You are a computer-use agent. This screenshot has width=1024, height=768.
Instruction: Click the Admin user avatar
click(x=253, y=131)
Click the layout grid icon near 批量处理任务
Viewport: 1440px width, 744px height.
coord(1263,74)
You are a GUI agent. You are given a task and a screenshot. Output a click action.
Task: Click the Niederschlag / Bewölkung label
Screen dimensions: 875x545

--

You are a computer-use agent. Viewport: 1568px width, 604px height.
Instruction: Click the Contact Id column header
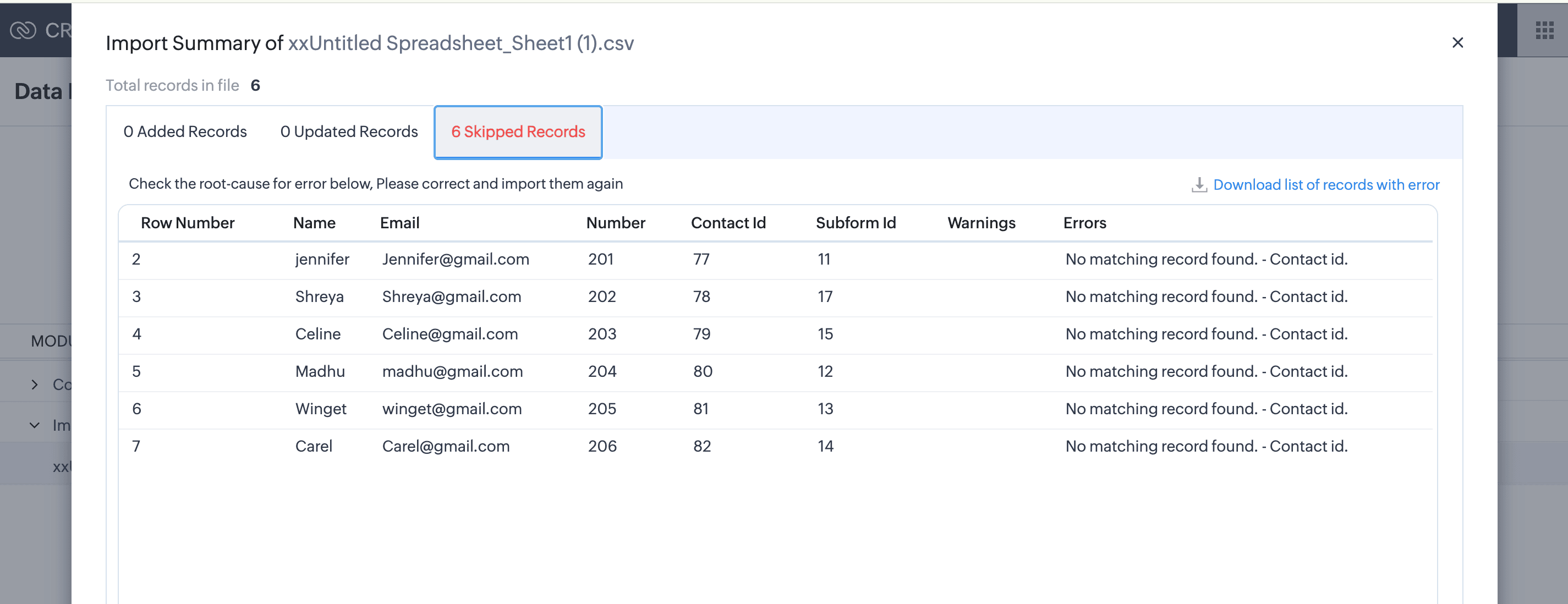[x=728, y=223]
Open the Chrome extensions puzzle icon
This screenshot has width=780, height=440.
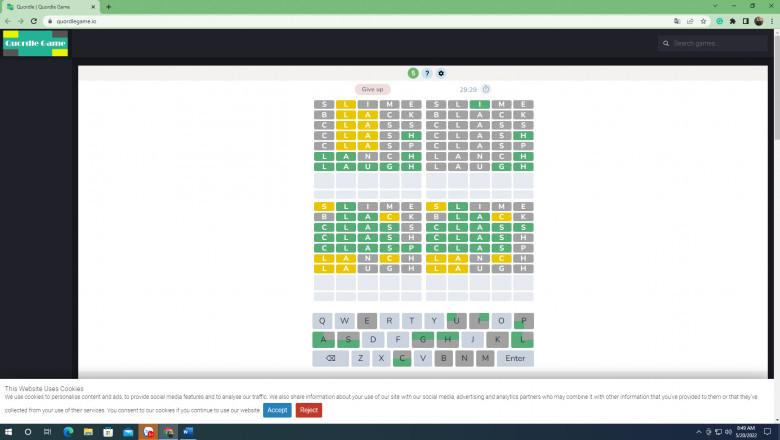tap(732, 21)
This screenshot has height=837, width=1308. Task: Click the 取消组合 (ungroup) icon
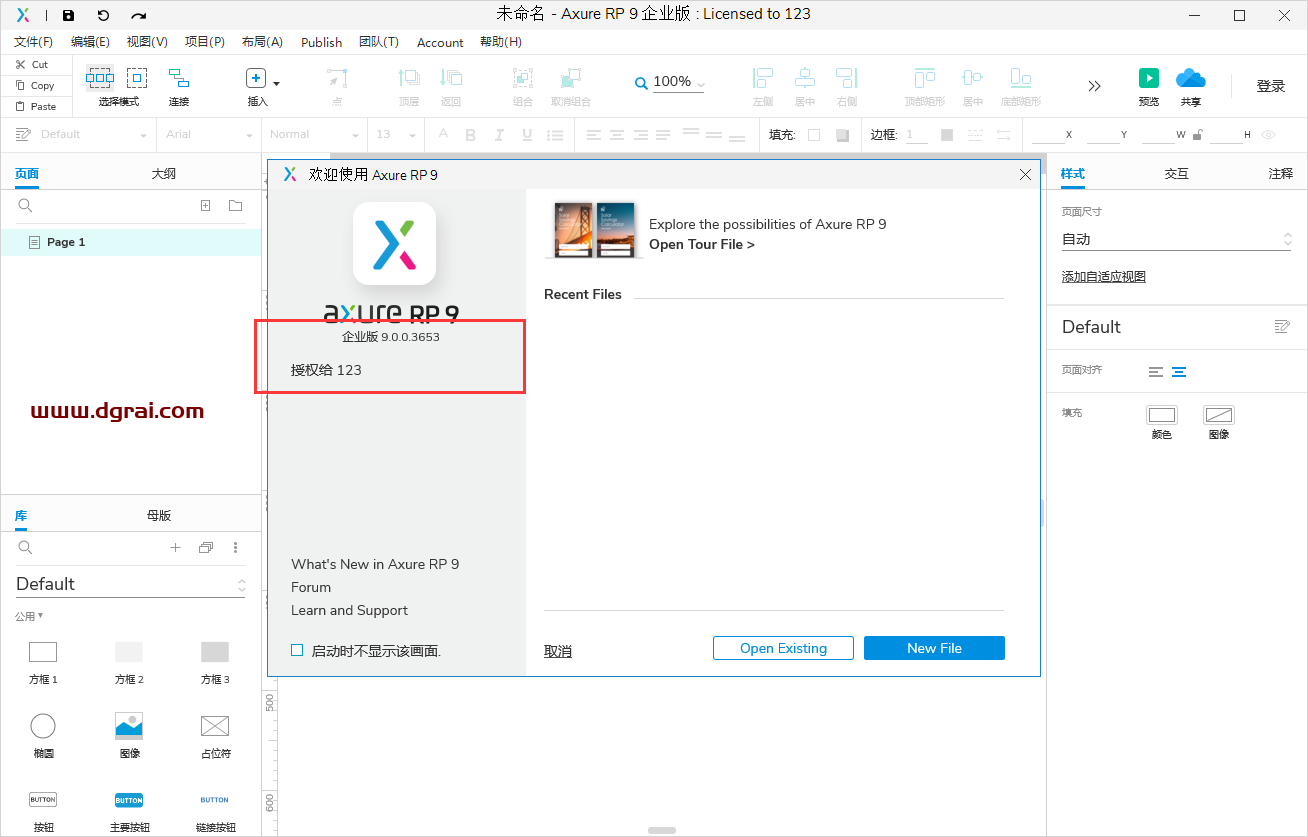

* * *

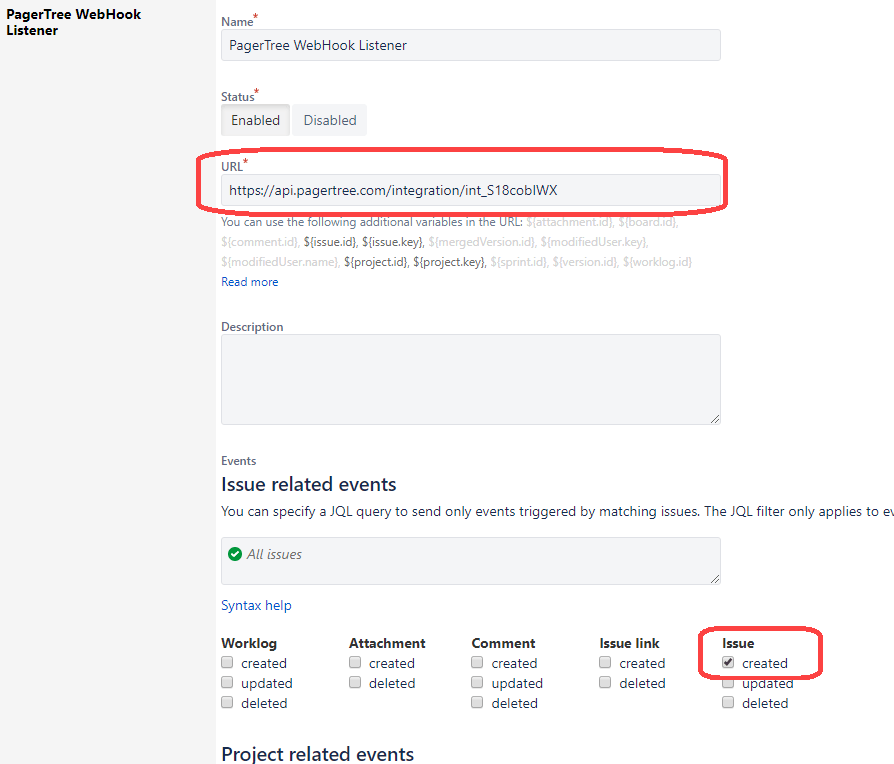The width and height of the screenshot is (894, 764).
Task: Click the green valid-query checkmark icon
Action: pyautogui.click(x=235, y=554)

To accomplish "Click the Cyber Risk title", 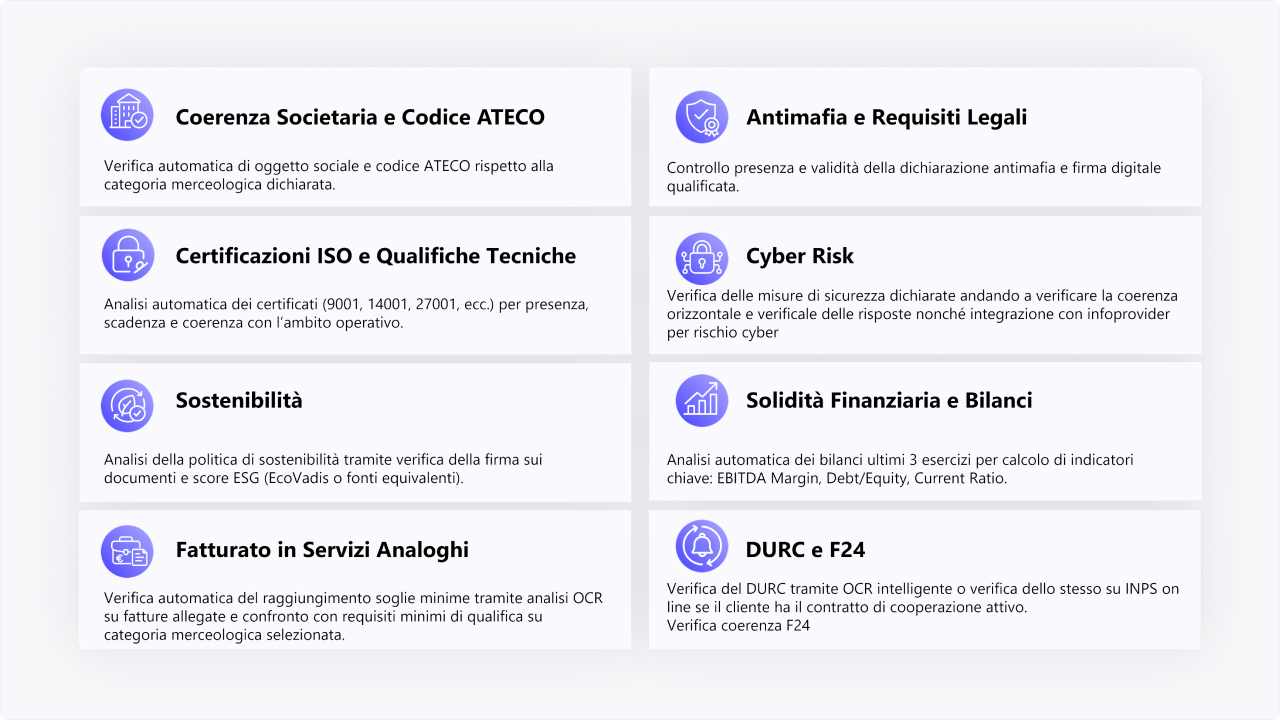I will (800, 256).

== WHAT YOU WILL DO ==
Could you rewrite the rows from the line that contains "You are a computer-use agent. Viewport: 1568px" through the line that contains "This screenshot has height=837, width=1308.", inclusive, with "screenshot" replaced by "screen capture" and everything else unchanged? Leave the pictures out of your answer.

== RESPONSE TO THE EXERCISE ==
You are a computer-use agent. Viewport: 1568px width, 604px height.
Instruction: Click the Contact Id column header
[x=728, y=223]
Open the Chrome extensions puzzle icon
This screen capture has width=780, height=440.
tap(732, 21)
This screen capture has height=837, width=1308. Task: Click the 取消组合 (ungroup) icon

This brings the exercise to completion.